A Víctor una copita más de aguardiente no le pareció que estuviera de más. Es más, se la merecía más que nunca. Haberse puesto sus calcetines de la suerte definitivamente le trajeron suerte y haber ganado el torneo tal como se lo había vaticinado la vieja Carmela leyéndole el tabaco, el café, el chocolate, las líneas de las palmas de las manos y hasta la interpretación de su orina, casi que lo hacían sentir como si no hubiese valido el esfuerzo de haber jugado el torneo.
La singular y ostentosa fiesta de la que era anfitrión era la consumación de todos sus actos previos.

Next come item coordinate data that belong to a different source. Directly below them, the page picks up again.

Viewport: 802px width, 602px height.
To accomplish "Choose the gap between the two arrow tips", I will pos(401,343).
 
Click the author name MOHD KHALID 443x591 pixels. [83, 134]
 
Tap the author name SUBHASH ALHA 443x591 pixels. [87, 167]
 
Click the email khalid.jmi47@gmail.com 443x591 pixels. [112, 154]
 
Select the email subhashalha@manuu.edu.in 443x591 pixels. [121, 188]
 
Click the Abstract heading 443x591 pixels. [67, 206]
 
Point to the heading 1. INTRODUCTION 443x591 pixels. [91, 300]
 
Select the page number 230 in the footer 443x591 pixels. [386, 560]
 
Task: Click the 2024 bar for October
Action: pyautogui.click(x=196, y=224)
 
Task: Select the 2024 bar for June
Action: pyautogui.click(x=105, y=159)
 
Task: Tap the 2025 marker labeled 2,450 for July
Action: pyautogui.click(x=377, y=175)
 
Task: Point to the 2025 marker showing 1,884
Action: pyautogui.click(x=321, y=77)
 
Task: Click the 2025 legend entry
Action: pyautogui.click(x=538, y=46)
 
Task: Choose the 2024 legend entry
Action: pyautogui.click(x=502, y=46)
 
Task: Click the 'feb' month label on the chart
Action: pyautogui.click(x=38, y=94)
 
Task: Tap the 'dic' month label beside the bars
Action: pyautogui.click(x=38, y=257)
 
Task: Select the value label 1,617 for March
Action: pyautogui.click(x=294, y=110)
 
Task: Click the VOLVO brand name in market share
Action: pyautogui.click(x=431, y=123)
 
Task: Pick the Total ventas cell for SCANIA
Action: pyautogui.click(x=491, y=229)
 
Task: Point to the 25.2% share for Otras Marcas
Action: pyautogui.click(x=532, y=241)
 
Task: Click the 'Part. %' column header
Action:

Correr con las maletas le trajeron viajes, y los calzones amarillos le aseguraron el dinero suficiente para no preocuparse en un buen tiempo. Nunca tuvo una predilección por el amor por lo que nunca fue algo que le interesara completamente y por eso siempre que salía con una chica nueva, ponía especial cuidado en evitar que ella se enamorara. No pasaba de encuentros casuales y si, por algún motivo, las citas llegaban a tener una segunda oportunidad, solía comportarse como un patán o prestaba especial atención en los comportamientos de las chicas, no vaya a ser que alguna le diera por hacerle un amarre con alguna foto suya, con un condón usado o con un mechón de su cabello para casarse con él. Había tantos y de tantas formas que en cuanto terminara el acto sexual las echaba ya fuera de su casa, del hotel o desaparecía sin el más mínimo aviso.
Por sus manos pasaban vasos y botellas de diferentes licores y bebidas, vidrios y cristales que debía chocar con otros para hacer el brindis, con la mano izquierda y manteniendo la mirada fija en el otro, oía decir, cosa que cada vez le fue resultando más difícil porque le costaba mantener la mirada fija incluso en el suelo que bailaba de aquí para allá hasta que, de repente sintió que se le acercó demasiado al oído para decirle algo que no alcanzó a escuchar.
El bullicio se fue convirtiendo en murmullos y Víctor abrió los ojos con dificultad. Quiso incorporarse y al intentar levantarse, se vio constreñido por el peso de las cadenas. Inmovilizado de pies y manos, débil a más no poder, notó que había sido despojado de su ropa y accesorios, pues no pudo frotar su anillo de madera de la suerte. Quiso gritar y, como si lo hubiese ignorado todo el tiempo, una mordaza se ceñía en su boca haciéndole difícil respirar.
El miedo trajo consigo algo de lucidez. Observó a quienes lo rodeaban, todas capas negras sin rostro, escuchándoles mascullar palabras extrañas en idiomas desconocidos.
¿Qué quieren de mí? – Dijo debajo de la mordaza– Les daré lo que me pidan– No supo si le entendieron o si solo lo ignoraban.
La persona más próxima se acercó, y volteó hacia los demás gritando.
LA SUERTE DENTRO DE UNO SOLO HA DE SER DERRAMADA PARA TODOS.
Y el silencio que siguió le aterrorizó al punto de orinarse encima como un niño en la cama. Recordó la noche en la que aquel gato se deshizo en maullidos sobre aquel pentagrama, en el que Víctor, tras leer las líneas del conjuro y seguir las instrucciones, pidió para sí toda la suerte y el éxito de su lado.
Ahora mientras era despedazado por cuchillos y navajas, y la sangre bañaba a los complacidos asistentes del ritual, Víctor recordó de súbito que esa mañana se había levantado dela cama con el pie izquierdo.